An Ontario Chamber of Commerce report asking for progress to be made on the Ring of Fire is being endorsed by its Northern counterparts.
The report, Beneath the Surface: Uncovering the Economic Potential of Ontario’s Ring of Fire, said minerals in the James Bay lowlands can generate up to $9.4 billion in new economic activity over the first 10 years of operation and sustain 5,500 jobs annually.
The spinoff effects could generate $25 billion across many sectors in Ontario by 2047, including billions for the financial services sector and $1.2 billion for the wholesale and retail industry.
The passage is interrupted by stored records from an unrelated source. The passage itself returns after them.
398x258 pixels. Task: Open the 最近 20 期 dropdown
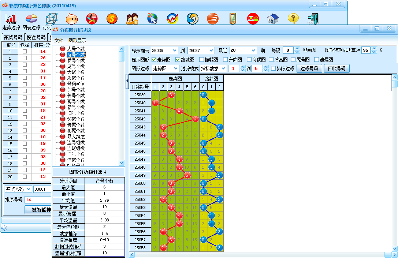point(254,51)
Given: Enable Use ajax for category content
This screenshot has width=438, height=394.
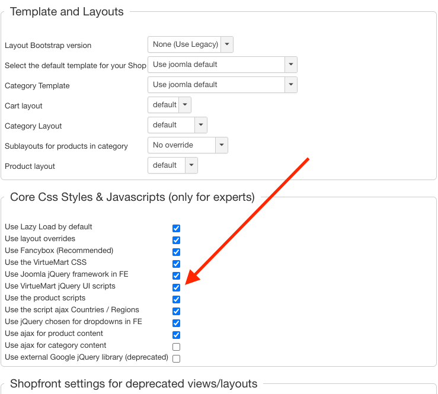Looking at the screenshot, I should (x=176, y=347).
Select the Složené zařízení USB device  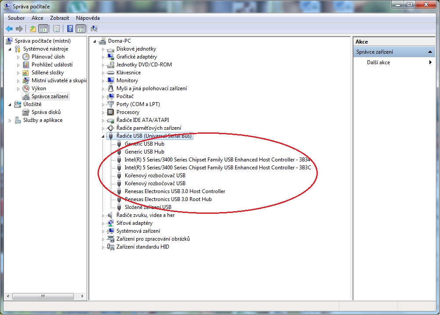(x=148, y=207)
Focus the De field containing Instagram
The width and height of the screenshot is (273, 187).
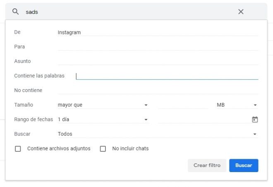(157, 32)
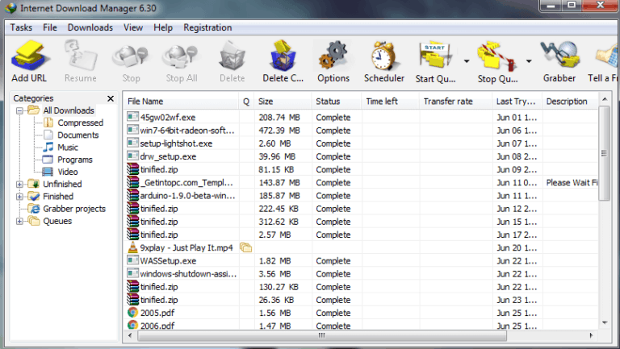Click the horizontal scrollbar below the file list

pos(363,336)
“Although this would mean great things for the North, it’s difficult to overstate the massive economic impact that the Ring of Fire could have for all Ontarians,” said Phil Barton, president of the Timmins Chamber of Commerce. “Many people tend to think of the project as something that will specifically benefit just one region or another, but this study shows that this just isn’t true. The Ring of Fire is truly a once-in-a-generation economic opportunity for the province and indeed the country.”
The study shows it will generate significant revenue for government to the tune of $1.95 billion within the first 10 years of development.
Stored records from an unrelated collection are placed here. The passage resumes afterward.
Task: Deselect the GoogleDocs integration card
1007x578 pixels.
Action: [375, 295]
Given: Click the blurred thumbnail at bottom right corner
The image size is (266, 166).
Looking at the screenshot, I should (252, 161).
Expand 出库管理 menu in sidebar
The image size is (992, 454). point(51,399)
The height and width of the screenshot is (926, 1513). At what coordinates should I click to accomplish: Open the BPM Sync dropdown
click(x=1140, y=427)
“We must work to ensure that the resources in the Ring of Fire are fully utilized to create jobs and economic growth in Thunder Bay and across the northwest,” says Thunder Bay chamber president Charla Robinson. “With appropriate planning and investment, this development can drive the Ontario economy for decades to come.”
“Our study makes it clear that the short- and long-term economic impacts of the Ring of Fire extend far beyond mining,” says Allan O’Dette, Ontario chamber president. “It’s time to broaden the Ring of Fire conversation to include all of Ontario, not just the Far North.”
There remain several major obstacles for development. The report’s authors are calling on the provincial and federal governments to design and fund a plan to address inadequate transportation infrastructure in the region, which is cited as a significant barrier.
“There is a strong business case for governments to invest in this economic opportunity,” said O’Dette. “The federal government, in particular, needs to play a more active role in this development, as it has for other transformative projects including the oil sands, the St. Lawrence Seaway, and Churchill Falls.”